E se domani (e sottolineo se, diceva una canzone famosa del repertorio italiano) domani le cose si mettessero male per il serbo? Se Murray opponesse quella resistenza e quella cocciutaggine che lo hanno tirato su diverse volte da buche profonde nelle quali si era impantanato durante il torneo? E se questo nervosismo latente fosse la sommatoria pericolosa del campo pesante, del clima freddo, delle interruzioni, e delle uscite dal campo unilaterali, con tanti cari saluti al regolamento alla “lei non sa chi sono io” (sempre nel match contro Berdych). E se, infine, il risultato di questa sommatoria fosse improvvisamente elevato a potenza dall’idea di stare per realizzare il Career Gran Slam e di mettersi in cammino più spedito verso il Grande Slam totale, con un Nadal fermo ai box per chissà quanto tempo, Wawrinka in cerca d’autore e Federer a litigare con la carta d’identità?

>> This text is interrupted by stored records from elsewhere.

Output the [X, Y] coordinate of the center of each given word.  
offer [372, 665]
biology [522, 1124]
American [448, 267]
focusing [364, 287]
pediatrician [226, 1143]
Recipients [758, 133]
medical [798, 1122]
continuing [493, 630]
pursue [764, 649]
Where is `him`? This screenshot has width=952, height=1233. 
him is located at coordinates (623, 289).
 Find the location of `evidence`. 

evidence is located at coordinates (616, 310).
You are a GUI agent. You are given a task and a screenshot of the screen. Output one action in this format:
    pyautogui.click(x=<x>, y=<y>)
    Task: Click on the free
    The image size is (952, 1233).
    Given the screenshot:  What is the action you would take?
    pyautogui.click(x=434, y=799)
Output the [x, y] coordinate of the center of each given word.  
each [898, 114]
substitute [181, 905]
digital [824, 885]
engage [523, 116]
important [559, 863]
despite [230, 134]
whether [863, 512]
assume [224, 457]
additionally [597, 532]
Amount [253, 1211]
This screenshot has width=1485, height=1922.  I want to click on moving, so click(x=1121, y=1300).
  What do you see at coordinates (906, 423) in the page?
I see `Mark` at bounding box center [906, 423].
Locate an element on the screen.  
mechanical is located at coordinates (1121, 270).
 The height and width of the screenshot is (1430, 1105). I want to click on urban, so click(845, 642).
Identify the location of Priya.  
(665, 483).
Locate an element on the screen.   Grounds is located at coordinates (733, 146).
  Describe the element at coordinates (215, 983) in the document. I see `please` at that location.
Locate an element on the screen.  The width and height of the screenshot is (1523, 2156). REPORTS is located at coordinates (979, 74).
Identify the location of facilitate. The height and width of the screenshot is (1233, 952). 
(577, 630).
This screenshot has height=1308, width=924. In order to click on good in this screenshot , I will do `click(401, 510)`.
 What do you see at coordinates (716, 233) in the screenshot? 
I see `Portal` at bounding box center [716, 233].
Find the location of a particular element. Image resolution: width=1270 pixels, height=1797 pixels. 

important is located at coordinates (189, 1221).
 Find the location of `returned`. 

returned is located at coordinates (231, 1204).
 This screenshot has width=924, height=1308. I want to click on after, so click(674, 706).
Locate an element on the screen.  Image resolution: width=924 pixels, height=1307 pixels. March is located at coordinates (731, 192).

Quante domande e quante poche risposte certe. Una la darà il campo, il giudice vero. Se dovessi però scommettere sulle ragioni di questi nervi “a fior di pelle”, direi che Nole nostro sta riscoprendosi umano, e che questo Grande Slam gli si è manifestato davanti in tutta la sua luce per quello che è, l’appuntamento con la storia che un tennista sogna prima di spegnere la luce e addormentarsi, quando tutto è possibile.